Prototype of the cooling and heating patch embedded in a mesh armband. (Credit: David Baillot/UC San Diego Jacobs School of Engineering)

Engineers have developed a wearable patch that could provide personalized cooling and heating at home, work, or on the go. The soft, stretchy patch cools or warms a user’s skin to a comfortable temperature and keeps it there as the ambient temperature changes. It is powered by a flexible, stretchable battery pack and can be embedded in clothing. Researchers say wearing it could help save energy on air conditioning and heating.

The device, which is at the proof-of-concept stage, could also save energy. There are a variety of personal cooling and heating devices on the market, but they are not the most convenient to wear or carry around. Some use a fan, and some need to be soaked or filled with fluid such as water.

The patch is made of thermoelectric alloys — materials that use electricity to create a temperature difference and vice versa — sandwiched between stretchy elastomer sheets. The device physically cools or heats the skin to a temperature that the wearer chooses.

The researchers embedded a prototype of the patch into a mesh armband and tested it on a male subject. Tests were performed in a temperature-controlled environment. In two minutes, the patch cooled the tester’s skin to a set temperature of 89.6 degrees Fahrenheit. It kept the tester’s skin at that temperature as the ambient temperature was varied between 71.6 and 96.8 °F.

The ultimate goal is to combine multiple patches together to create smart clothing that can be worn for personalized cooling and heating. So, engineers designed “soft” electronic devices that can stretch, bend and twist without compromising their electronic functions.

The work is a collaboration between several research groups at the UC San Diego Jacobs School of Engineering. The researchers built the patch by taking small pillars of thermoelectric materials (made of bismuth telluride alloys), soldering them to thin copper electrode strips, and sandwiching them between two elastomer sheets.

The sheets are specially engineered to conduct heat while being soft and stretchy. Researchers created the sheets by mixing a rubber material called Ecoflex with aluminum nitride powder, a material with high thermal conductivity.

The patch uses an electric current to move heat from one elastomer sheet to the other. As the current flows across the bismuth telluride pillars, it drives heat along with it, causing one side of the patch to heat up and the other to cool down.

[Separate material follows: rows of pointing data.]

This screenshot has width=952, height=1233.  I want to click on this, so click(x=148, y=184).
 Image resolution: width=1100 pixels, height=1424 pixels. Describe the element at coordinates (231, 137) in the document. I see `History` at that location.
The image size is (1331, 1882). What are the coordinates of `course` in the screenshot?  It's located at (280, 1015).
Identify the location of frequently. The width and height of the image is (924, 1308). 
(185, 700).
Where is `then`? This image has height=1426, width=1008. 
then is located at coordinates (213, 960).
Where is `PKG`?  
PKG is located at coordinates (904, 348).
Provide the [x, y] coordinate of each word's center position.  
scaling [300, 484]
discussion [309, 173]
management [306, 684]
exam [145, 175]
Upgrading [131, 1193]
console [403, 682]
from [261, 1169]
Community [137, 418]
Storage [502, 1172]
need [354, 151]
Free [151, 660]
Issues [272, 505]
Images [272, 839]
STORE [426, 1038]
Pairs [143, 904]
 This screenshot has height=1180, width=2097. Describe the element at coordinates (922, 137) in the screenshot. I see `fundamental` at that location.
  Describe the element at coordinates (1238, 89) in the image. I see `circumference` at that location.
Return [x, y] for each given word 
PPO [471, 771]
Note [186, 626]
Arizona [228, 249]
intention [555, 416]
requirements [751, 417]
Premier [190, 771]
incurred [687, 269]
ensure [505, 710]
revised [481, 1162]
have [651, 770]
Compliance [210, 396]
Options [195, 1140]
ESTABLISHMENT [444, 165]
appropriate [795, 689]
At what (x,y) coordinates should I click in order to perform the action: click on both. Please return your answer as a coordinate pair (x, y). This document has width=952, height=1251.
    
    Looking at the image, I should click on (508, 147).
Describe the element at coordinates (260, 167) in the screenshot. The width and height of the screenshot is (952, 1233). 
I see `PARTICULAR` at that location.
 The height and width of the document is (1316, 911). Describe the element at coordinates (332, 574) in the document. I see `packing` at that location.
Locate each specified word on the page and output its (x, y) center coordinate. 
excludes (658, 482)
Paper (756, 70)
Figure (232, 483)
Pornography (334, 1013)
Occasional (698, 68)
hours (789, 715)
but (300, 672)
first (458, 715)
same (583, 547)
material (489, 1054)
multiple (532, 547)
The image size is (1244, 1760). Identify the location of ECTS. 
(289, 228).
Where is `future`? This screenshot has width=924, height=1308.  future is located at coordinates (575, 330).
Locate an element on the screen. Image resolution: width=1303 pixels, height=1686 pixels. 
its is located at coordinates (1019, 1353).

The patch is powered by a flexible battery pack. It is made of an array of coin cells all connected by spring-shaped copper wires and embedded in a stretchable material. The system also includes a stretchable circuit board. One patch measures 5 × 5 centimeters in size and uses up to 0.2 W worth of power. Chen’s team estimates that it would take 144 patches to create a cooling vest. This would use about 26 W total to keep an individual cool on an average hot day (during extreme heat, estimated power use would climb up to 80 W, which is about how much a laptop uses). By comparison, a conventional air conditioning system uses tens of kilowatts to cool down an entire office.